Los servicios secretos de la Policía sueca (SÄPO) han dado la voz de alarma: el grupo islámico Al-Shabab -ligado al conglomerado terrorista de Al Qaida- recluta a jóvenes suecos para que luchen como insurgentes contra las fuerzas gubernamentales de Somalia, claro ejemplo de Estado fallido acorralado también por el «desgobierno» de los piratas en las costas del golfo de Adén.
Gran parte de esos chicos fueron contactados en el centro para jóvenes «Kreatitivetshuset» («Casa de la Creatividad») situada en Rinkeby, barrio satélite al noroeste de esta capital, donde vive un alto número de inmigrantes.
La Policía informó asimismo de que varios de esos jóvenes -estimados en una veintena, según las mismas fuentes- habrían llevado a cabo ataques suicidas en el país del Cuerno de África, provocando la muerte de muchos civiles, o habrían participado directamente en operaciones de guerrilla.
Estas acciones de proselitismo-reclutamiento -que han encendido todas las alarmas de las autoridades suecas- tuvieron como «cuartel general» una mezquita del centro de la misma Estocolmo. Uno de los líderes de la red sueca de Al-Shabab era un individuo de 30 años, instructor de deportes y monitor de tiempo libre de los alumnos del centro de Rinkeby, a los que enseñaba sueco.
Tras acercarse a esos chavales dándoles muestras de afecto, les iba convenciendo poco a poco: les hablaba de solidaridad y de la religión islámica y les aseguraba que con su sacrificio podían salvar muchas vidas; o les mostraba vídeos en los que se veía como otros varones e incluso mujeres se sacrificaban por su fe islámica, lo que les convertía en mártires, según manifestaba el monitor.

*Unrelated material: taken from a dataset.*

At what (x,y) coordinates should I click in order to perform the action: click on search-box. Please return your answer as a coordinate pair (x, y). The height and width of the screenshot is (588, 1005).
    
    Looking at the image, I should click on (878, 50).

También mostró filmaciones de un campo de entrenamiento en Somalia -con música pop y salvas de escopetas de fondo- en las que se instruía a los reclutas suecos sobre el manejo de fusiles automáticos o la instalación apropiada de un cinturón de explosivos, amén de fotografías espeluznantes de víctimas de guerra -a veces niños- con las manos amputadas, la cabeza separada del torso y otras atrocidades.
El «Paraíso» y 200 euros
Varios chicos que sufrieron el acoso del reclutador aseguraron a la radio y televisión sueca, con la voz alterada y la cara tapada: «Si en un principio no consentíamos ir a Somalia, los instructores nos prometían dinero y riquezas e intentaban convencernos de lo importante que era ayudar a los hermanos islamistas».
La SÄPO asegura que este tipo de reclutamientos suceden preferentemente en las grandes ciudades -Estocolmo, Gotemburgo, Västerås y Malmö-. «Muchos chicos han testificado y alguna chica. Nos comentaron que los «maestros» le prometían un billete de ida al «Paraíso» y un sueldo mensual de dos mil coronas (unos 200 euros)».
La consecuencia directa de esta alarma es que el instructor que trabajaba en el centro de Rinkaby, líder de la red de reclutamiento de Al-Shabab, ha desaparecido y se ha cerrado su centro de recreo.